12 de noviembre 2013 - 00:00

Los sobrevivientes filipinos, a merced de su suerte y las pestes tras el tifón

Soldados del Ejército distribuyen bolsas de arroz entre los supervivientes de Tacloban. Sólo en esa región, Naciones Unidas confirmó más de 10.000 muertos y 600.000 desaparecidos.
Soldados del Ejército distribuyen bolsas de arroz entre los supervivientes de Tacloban. Sólo en esa región, Naciones Unidas confirmó más de 10.000 muertos y 600.000 desaparecidos.
Tacloban - Miles de personas afectadas por el tifón Haiyan transitaban ayer por las rutas de la isla de Leyte en busca de alimento y agua, tres días después de que el fenómeno meteorológico arrasara las provincias centrales de Filipinas.

El Gobierno provincial arrojó sacos de arroz de 50 kilos en los laterales de las calzadas, donde imperaba la ley de la fuerza ante la falta de presencia de las autoridades. Los equipos de limpieza también llegaron a la zona para correr los amasijos de cables, árboles caídos y toneladas de escombros procedentes de antiguas casas y otros edificios, que bloquean el tránsito rodado y la llegada de ayuda a las zonas más aisladas.

Los propios residentes confirman la nula presencia de la Policía, aunque reconocen que las autoridades locales también se vieron afectadas por los estragos del tifón. "Hemos visto a muy pocos efectivos de las fuerzas de seguridad, pero, claro, ¿cómo van a estar aquí si ellos se han visto igual de afectados que nosotros?", declaró Terry Mabag, propietario de una empresa constructora en Tacloban.

El portavoz de Defensa Civil, Reynaldo Balido, afirmó que el restablecimiento del orden en Tacloban y otras áreas es una de las "principales prioridades", mientras la Policía Nacional y el Ejército han enviado a la zona efectivos de refuerzo para asegurar la paz y el orden en la región.

Mabag y su familia sobrevivieron a la crecida de la marea, causante de la mayor parte de los decesos, refugiados en el ático de su casa. "Tenemos la suerte de que nuestra casa es de tres plantas y nosotros estábamos en el altillo. El agua estuvo a punto de alcanzar el lugar donde nos resguardábamos, pero el mar justo empezó a remitir".
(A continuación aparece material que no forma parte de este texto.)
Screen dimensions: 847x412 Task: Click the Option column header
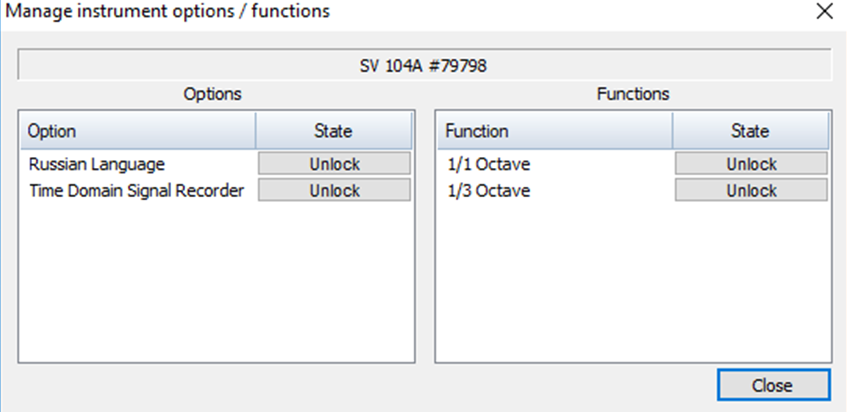[x=138, y=131]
Tacloban y sus alrededores presentan un paisaje lunar, en medio de una gran desolación. La gran mayoría de las casas está totalmente destruida y las construcciones de ladrillo en ruinas, mientras apenas queda vegetación en pie. Según estimaciones oficiales, más del 70% de los edificios de Tacloban quedó destruido tras el paso del tifón Haiyan el pasado viernes.

Beverly Cabillo, residente de la zona cuenta que Haiyan fue como un dragón enorme que llegó y se lo llevó todo en un momento". "Nos refugiamos en casa porque pensábamos que el tifón no iba a ser tan intenso, pero al poco tiempo empezó a arrastrar el tejado de nuestra casa", rememoró Cabillo, quien al regresar al que era su hogar se lo encontró sin techo y con los muebles a más de 10 metros de distancia.

La superviviente y su familia, al ver la potencia del tifón, decidieron trasladarse para pedir refugio en casa de un vecino cruzando la calle con una silla en la cabeza para evitar ser golpeados por uno de los innumerables objetos arrastrados por el viento, que llegó a superar los 300 kilómetros por hora. Cabillo dijo no haber visto ningún equipo de rescate por la zona ni a las fuerzas del orden y rogó ayuda ante la escasez de líquidos para luchar contra la sed.

Aunque los vecinos se quejan de la falta de ayuda, un equipo de empleados del Ministerio de Infraestructuras se encuentra en Tacloban limpiando el acceso a la zona, según dijo el ingeniero jefe, Ferdinand Briones, cuyo equipo trabaja 22 horas al día para tratar de despejar las calles ante la esperada llegada de víveres y bienes de primera necesidad.